The etymology of the word is disputed. The word first appears as reference to an 18th-century tool
in glassmaking that was developed as a spring pontil.[3] As stated in the glass dictionary published by
the Corning Museum of Glass, a gadget is a "metal rod with a spring clip that grips the foot of a
vessel and so avoids the use of a pontil". Gadgets were first used in the late 18th
century.[4] According to the Oxford English Dictionary, there is anecdotal evidence for the use of
"gadget" as a placeholder name for a technical item whose precise name one can't remember since
the 1850s; with Robert Brown's 1886 book Spunyarn and Spindrift, A sailor boy's log of a voyage out
and home in a China tea-clipper containing the earliest known usage in print.[5]
A widely circulated story holds that the word gadget was "invented" when Gaget, Gauthier & Cie, the
company behind the repoussé construction of the Statue of Liberty (1886), made a small-scale
version of the monument and named it after their firm; however this contradicts the evidence that the
word was already used before in nautical circles, and the fact that it did not become popular, at least
in the USA, until after World War I.[5] Other sources cite a derivation from the French gâchette which
has been applied to various pieces of a firing mechanism, or the French gagée, a small tool or
accessory.[5]
The October 1918 issue of Notes and Queries contains a multi-article entry on the word "gadget" (12
S. iv. 187). H. Tapley-Soper of The City Library, Exeter, writes:
A discussion arose at the Plymouth meeting of the Devonshire Association in 1916 when it was
suggested that this word should be recorded in the list of local verbal provincialisms. Several
members dissented from its inclusion on the ground that it is in common use throughout the country;
and a naval officer who was present said that it has for years been a popular expression in the
service for a tool or implement, the exact name of which is unknown or has for the moment been
forgotten. I have also frequently heard it applied by motor-cycle friends to the collection of fitments to
be seen on motor cycles. 'His handle-bars are smothered in gadgets' refers to such things as
speedometers, mirrors, levers, badges, mascots, &c., attached to the steering handles. The 'jigger'
or short-rest used in billiards is also often called a 'gadget'; and the name has been applied by local
platelayers to the 'gauge' used to test the accuracy of their work. In fact, to borrow from present-day
Army slang, 'gadget' is applied to 'any old thing.'[6]
The usage of the term in military parlance extended beyond the navy.

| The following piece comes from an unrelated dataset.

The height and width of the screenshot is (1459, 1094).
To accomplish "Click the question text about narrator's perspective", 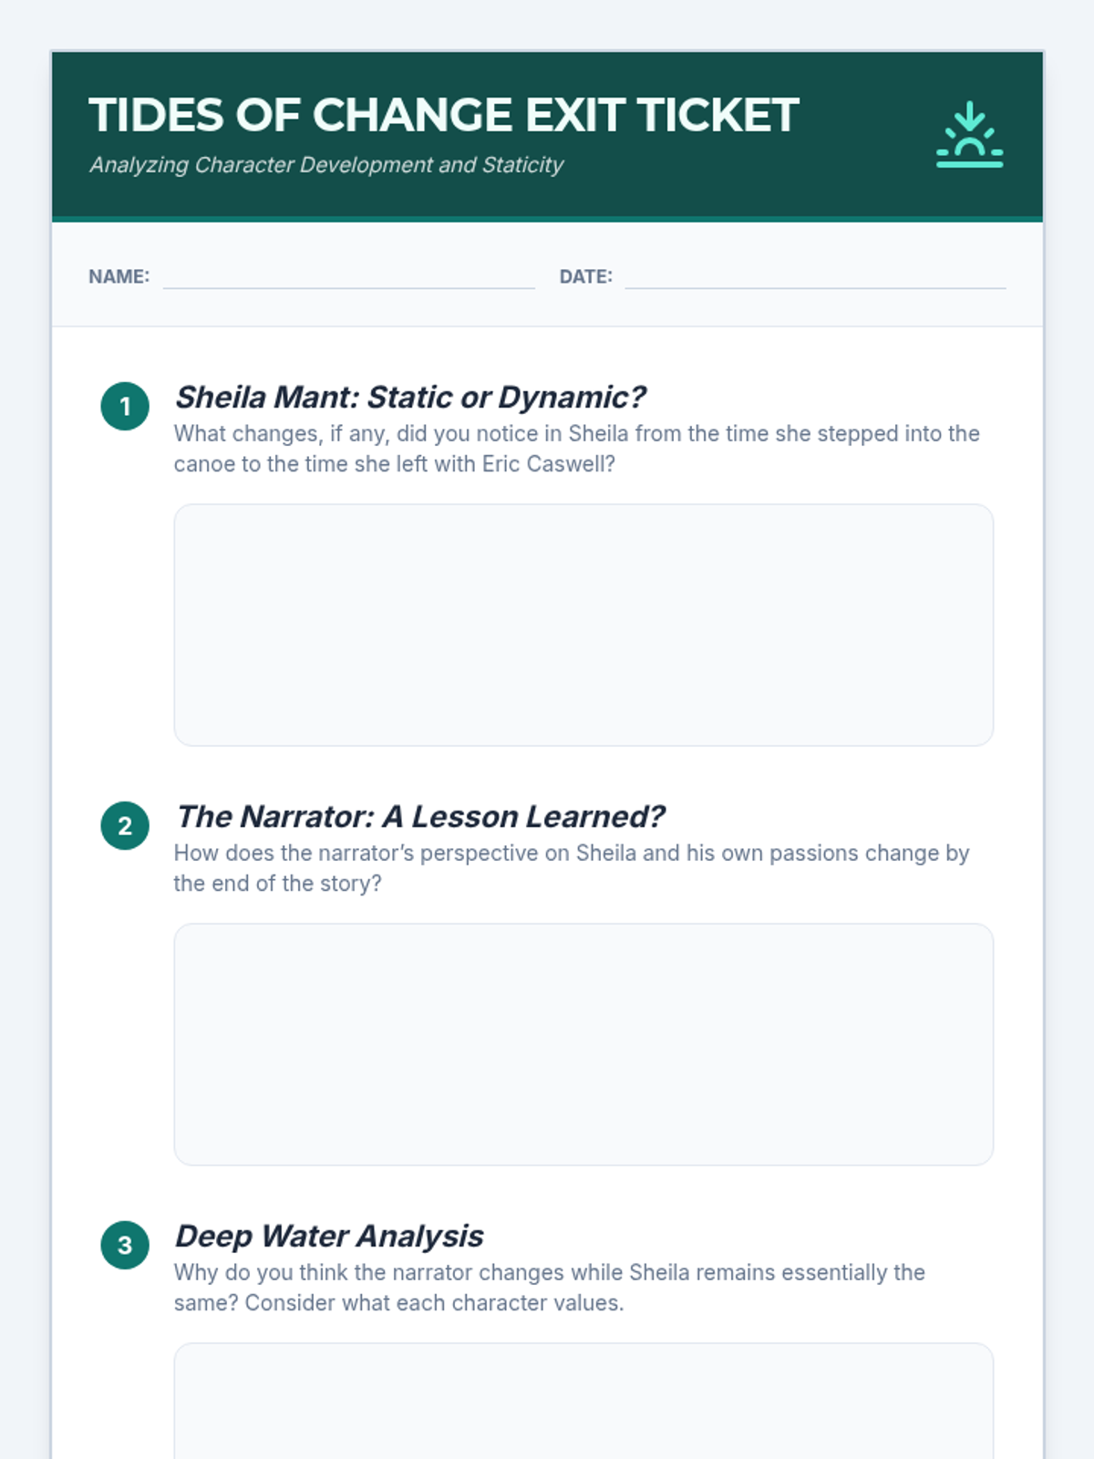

In the book Above the
Battle by Vivian Drake, published in 1918 by D. Appleton & Co., of New York and London, being the
memoirs of a pilot in the British Royal Flying Corps, there is the following passage: "Our ennui was
occasionally relieved by new gadgets—'gadget' is the Flying Corps slang for invention! Some
gadgets were good, some comic and some extraordinary."[7]
By the second half of the twentieth century, the term "gadget" had taken on the connotations of
compactness and mobility. In the 1965 essay "The Great Gizmo" (a term used interchangeably with
"gadget" throughout the essay), the architectural and design critic Reyner Banham defines the item
as:
A characteristic class of US products––perhaps the most characteristic––is a small self-contained
unit of high performance in relation to its size and cost, whose function is to transform some
undifferentiated set of circumstances to a condition nearer human desires. The minimum of skills is
required in its installation and use, and it is independent of any physical or social infrastructure
beyond that by which it may be ordered from catalogue and delivered to its prospective user. A class
of servants to human needs, these clip-on devices, these portable gadgets, have coloured American
thought and action far more deeply––I suspect––than is commonly understood.[1]

Other uses
The first atomic bomb was nicknamed the gadget by the Scientists of the Manhattan Project, tested
at the Trinity site.

Application gadgets
In the software industry, Gadget refers to computer programs that provide services without needing
an independent application to be launched for each one, but instead run in an environment that
manages multiple gadgets. There are several implementations based on existing software
development techniques, like JavaScript, form input, and various image formats. Proprietary formats
include Google Desktop, Google Gadgets, Microsoft Gadgets, the AmigaOS
Workbench and dashboard software Apple Widgets.
The earliest[citation needed] documented use of the term gadget in context of software engineering was in
1985 by the developers of AmigaOS, the operating system of the Amiga computers
(intuition.library and also later gadtools.library). It denotes what other technological traditions
call GUI widget—a control element in graphical user interface. This naming convention remains in
continuing use (as of 2008) since then.
The X11[8] windows system 'Intrinsics'[9] also defines gadgets and their relationship to widgets
(buttons, labels, etc.). The gadget was a windowless widget which was supposed to improve the
performance of the application by reducing the memory load on the X server. A gadget would use
the Window id of its parent widget and had no children of its own.
It is not known whether other software companies are explicitly drawing on that inspiration when
featuring the word in names of their technologies or simply referring to the generic meaning. The
word widget is older in this context. In the movie "Back to School" from 1986 by Alan Metter, there is
a scene where an economics professor Dr. Barbay, wants to start for educational purposes a
fictional company that produces "widgets: It's a fictional product."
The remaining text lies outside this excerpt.